**DOCUMENT SOURCE**
************
Cette tradition patristique montre que l’idée d’un conflit entre Genèse et évolution ne s’impose pas nécessairement si l’on considère que les récits bibliques sont théologiques avant d’être descriptifs.

I.2.c. Lecture magistérielle : catholicisme, protestantisme, orthodoxie

Les traditions chrétiennes majeures ont progressivement clarifié leur position. Dans l’Église catholique, l’encyclique Providentissimus Deus (Léon XIII, 1893) ouvre à la critique historique, tandis que Humani Generis (Pie XII, 1950) admet la possibilité d’un « corps humain » issu d’une évolution, à condition d’affirmer l’âme créée immédiatement par Dieu. En 1996, Jean-Paul II déclare que l’évolution est « plus qu’une hypothèse » dès lors qu’elle est comprise dans un cadre métaphysique adéquat.
************
**TÂCHES À RÉALISER**
1. Dans le document sur Genèse et évolution, en quelle année Jean-Paul II dit-il que l’évolution est « plus qu’une hypothèse » ?
2. Recopiez un passage du document sur Genèse et évolution : commencez aux mots « Cette tradition patristique » et arrêtez-vous après « avant d’être descriptifs. ».
Les lignes ne jouent aucun rôle ici.

**EXTRAIT SOURCE**
************
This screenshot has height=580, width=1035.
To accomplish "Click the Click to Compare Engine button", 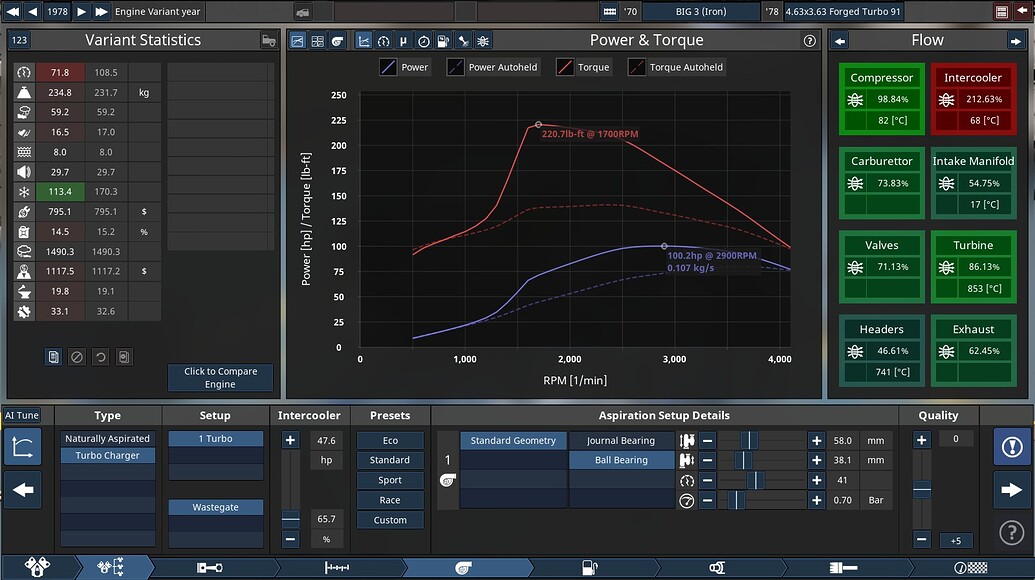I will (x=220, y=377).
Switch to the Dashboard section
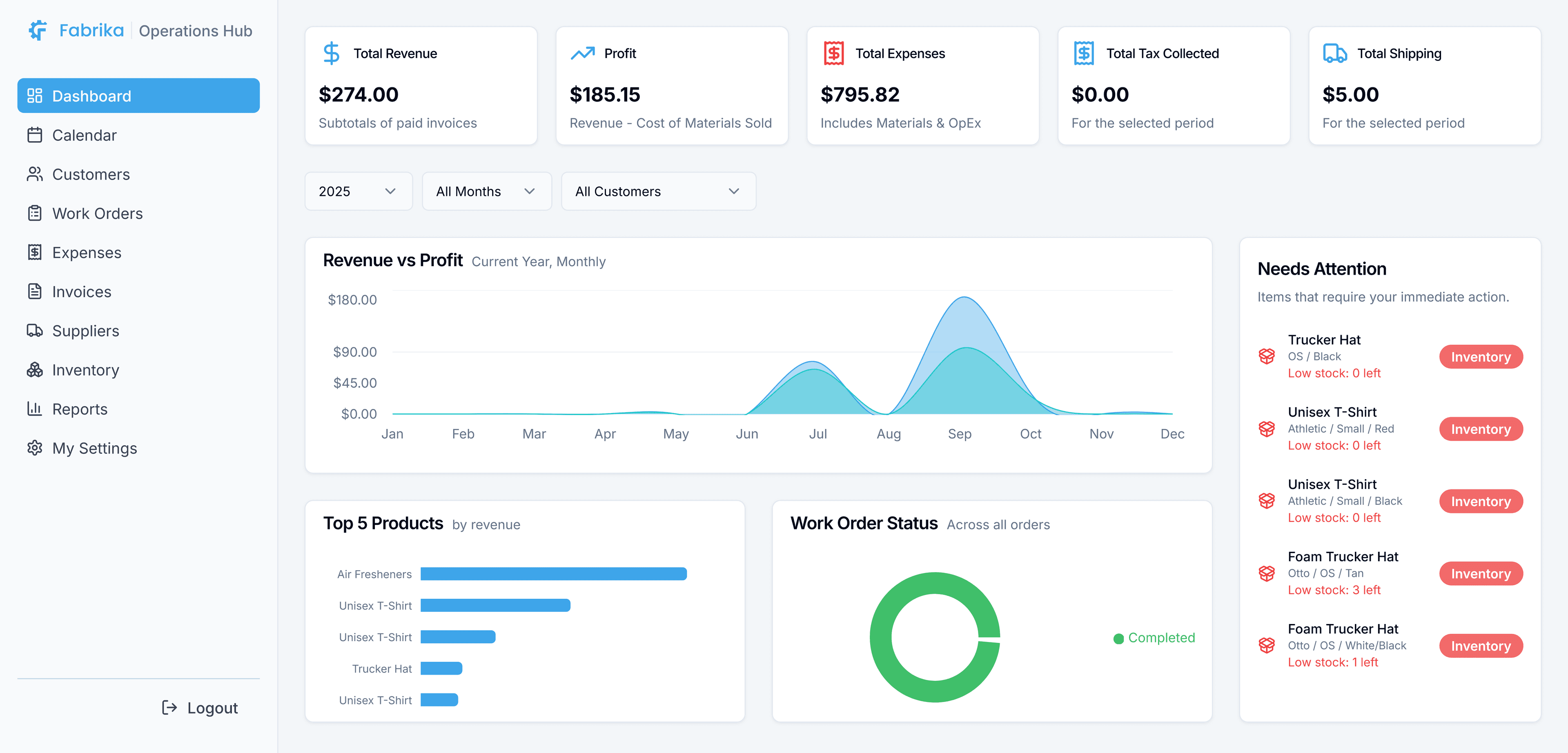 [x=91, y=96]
************
**RÉPONSES AUX TÂCHES**
1. En 1996.

2.
Cette tradition patristique montre que l’idée d’un conflit entre Genèse et évolution ne s’impose pas nécessairement si l’on considère que les récits bibliques sont théologiques avant d’être descriptifs.